The Montgomerys of that day were on an equal footing, socially, with the Chapins and the McHenrys, although Blanche Montgomery was not a Gibbsville girl. She was a Reading girl who had come to Gibbsville as a bride. She was, in fact, a distant connection of Charlotte's, but Charlotte had not “done anything about her” when she came to Gibbsville, an oversight for which Charlotte was now glad.

“Have you anything pending with the Montgomery firm?” she asked Ben that evening.

“How do you mean, pending?”

“Well, any business negotiations?”

“No, why?”

She gave him her own version of the party incident.

“Well, if you mean are we on a friendly basis with the Montgomery firm, don't let that worry you.”

“Worry me?”

“Aren't you planning some sort of reprisal, retribution?”

“Not exactly, not exactly. But I wanted to make sure.”

“We're more likely to be in opposition to the Montgomery firm than otherwise. They handle cases that we have to refuse because of our Coal & Iron association. How are you planning to put Blanche in her place?”

“You're so
clever
,” said Charlotte. “Well, I haven't had time to consider.”

“I wouldn't like to be Blanche Montgomery,” said Ben.

“She deserves whatever she gets. She has it coming to her. Of course it may take time.”

“Whatever time it takes, Charlotte, she'll know why you're doing it,” said Ben.

“Yes, but how much—simpler—if she
doesn't know
I'm doing it, whatever it is. Bess McHenry. If she had a little more character, and yet that's in our favor. She
hasn't
much character, therefore Blanche won't look for trouble from that quarter. Let me see now, is Bess Miller related to the Montgomerys? I don't think so.”

“No, no relation,” said Ben. “Before you go any further, ask yourself if the Montgomerys know any of our weak points.”
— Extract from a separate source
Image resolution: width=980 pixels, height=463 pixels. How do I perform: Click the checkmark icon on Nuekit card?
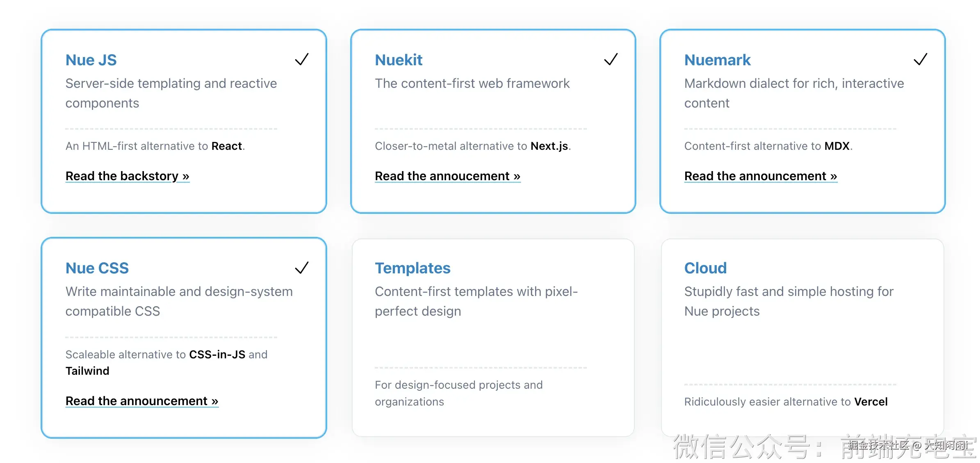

“I wasn't aware that we had any weak points,” said Charlotte. “At least that would be worth anything to the Montgomerys.”

“In that case, damn the torpedoes, go ahead!”

“I'll need your help. You may hear of something they want to do and we can prevent their doing. I'm glad I never called her when she came to town.”

“Yes, it would look hypocritical now,” said Ben, with a completely straight face. “You hadn't thought of giving a large party and not inviting them?”

“Oh, Ben. How un-subtle men are.”

“I daresay. If Blanche were to take a lover . . .”

“Blanche? In Gibbsville? Nobody has lovers in Gibbsville,” said Charlotte. “Where would she meet him?”

“I've often wondered.”

“You have?” said Charlotte.

“Why, yes, and so have you, my dear, or you wouldn't have asked the question in the first place.”

“Dear, dear, dear me. We're so deucedly clever. I know where they could meet. In the summer house. There was a famous case and you know it better than I do.”

“Yes, and ever since then no respectable woman in Gibbsville ever goes to her summer house without her husband. Summer house became practically a synonym for house of assignation. Well, this kind of talk does me no good. You decide on your own form of revenge, my dear, but don't start the wheels going without consulting me. We may have skeletons in our own closets.”

“I don't like that simile.”

“It's a metaphor. I didn't think you'd like it, but do bear in mind that there is one thing about you and me that would make a nice morsel of gossip. The protecting mother that is no wife to her husband.”

“You may come to my room tonight, Ben. If your desires are that strong, that you'd risk my life and unquestionably, unquestionably start a baby that isn't even a—that there's no name for. You have a son, healthy and beautiful and to be proud of. But you never saw the others, and I did. However, you have rights to my body, I suppose.”

“Oh, don't talk about it Charlotte.”

“I never would, if I had my way. But I know this much, Ben. If you did come to my room, and I did have another of those—things, and that's what they are—I swear to you I'd take Paris-green, drown myself, anything.”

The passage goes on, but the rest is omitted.